Topic: Accuracy in Media
From Cliff Kincaid's Sept. 2 Accuracy in Media column:
DailyKos got the leak from the Obama campaign of the candidate’s alleged birth certificate, an announcement intended to put to rest all of the questions about whether Obama is a natural-born citizen and passes the basic constitutional requirement to be president. Is the document real? I have not seen any investigative reporters from the major media assigned to this story. Instead, they’re sniffing around Palin’s family, which is something they had no desire to do while John Edwards was cheating on his cancer-stricken wife.
In contrast to the Palin story, which will probably continue for weeks, the Obama birth certificate controversy has been left alone by the major media. They have simply assumed¯because they favor his candidacy¯that Obama, with a history of being moved from country to country under different names, is a legitimate U.S. citizen. A lawsuit has been filed challenging Obama’s qualifications to be president and some bloggers say the birth certificate is a fraud. But it’s not an issue for the major media. They would rather examine photos of Bristol Palin’s tummy.

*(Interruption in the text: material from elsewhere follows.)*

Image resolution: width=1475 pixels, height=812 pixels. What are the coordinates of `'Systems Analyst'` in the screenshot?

In fact, the Obama birth certificate has been investigated and declared authentic by sources ranging from FactCheck.org to WorldNetDaily. It's only far-right nutters like Kincaid and Israel Insider that are still pedding this soundly discredited claim.
Kincaid also misleadingly oversimplifies Palin's "troopergate" controversy, claiming it is only about Palin being "under investigation for trying to fire a state trooper who threatened members of her family," adding, " trying to fire a trooper who threatened your family doesn’t strike most people as improper or illegal." Josh Marshall provides the full context, pointing out that the trooper in question is Palin's ex-brother-in-law "who's embroiled in a bitter custody and divorce battle with Palin's sister":
Most people who are familiar with the ugliness that often spills out of custody and divorce cases know to take accusations arising out of the course of them with a grain of salt unless you know a lot about the people involved. And if you look closely at the case there are numerous reasons to question the picture drawn by the Palin family.

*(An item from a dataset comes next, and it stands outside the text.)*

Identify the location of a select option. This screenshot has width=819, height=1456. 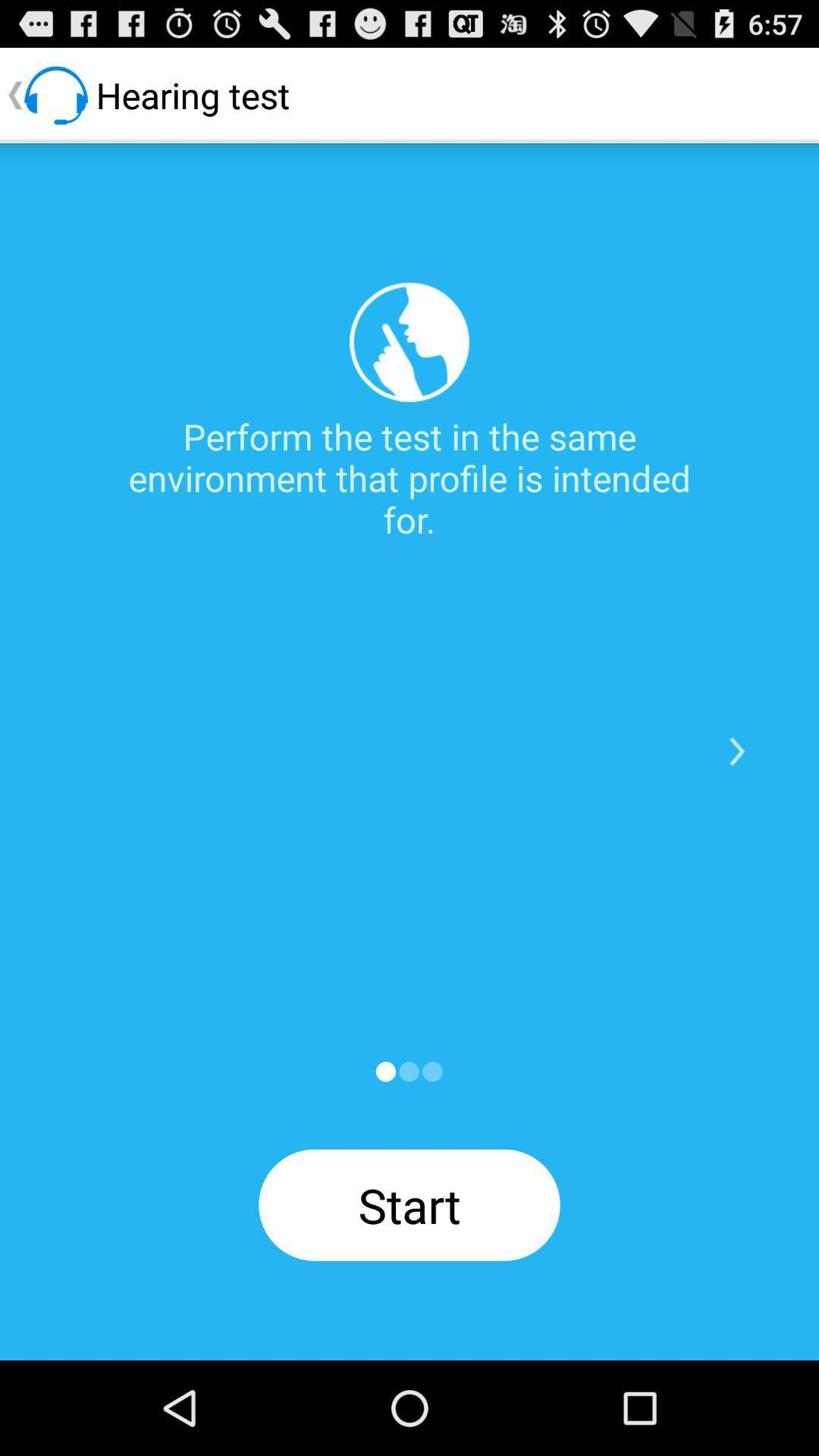
(408, 1071).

The Palin family had a feud with Wooten prior to her becoming governor. They put together a list of 14 accusations which they took to the state police to investigate -- a list that ranged from the quite serious to the truly absurd. The state police did an investigation, decided that 5 of the charges had some merit and suspended Wooten for ten days -- a suspension later reduced to five days. The Palin's weren't satisfied but there wasn't much they could do.
When Palin became governor they went for another bite at the apple.
The available evidence now suggests that she 1) tried to have an ex-relative fired from his job for personal reasons, something that was clearly inappropriate, and perhaps illegal, though possibly understandable in human terms, 2) fired a state official for not himself acting inappropriately by firing the relative, 3) lied to the public about what happened and 4) continues to lie about what happened.
Will Kincaid tell his readers the full truth about Palin's "troopergate"? We'd do it ourselves, but AIM has shut off the comment thread for Kincaid's column. Why? Perhaps because Kincaid's tired of AIM commenters confronting him with actual facts (as the lengthy comment thread on this Aug. 27 Kincaid column illustrates).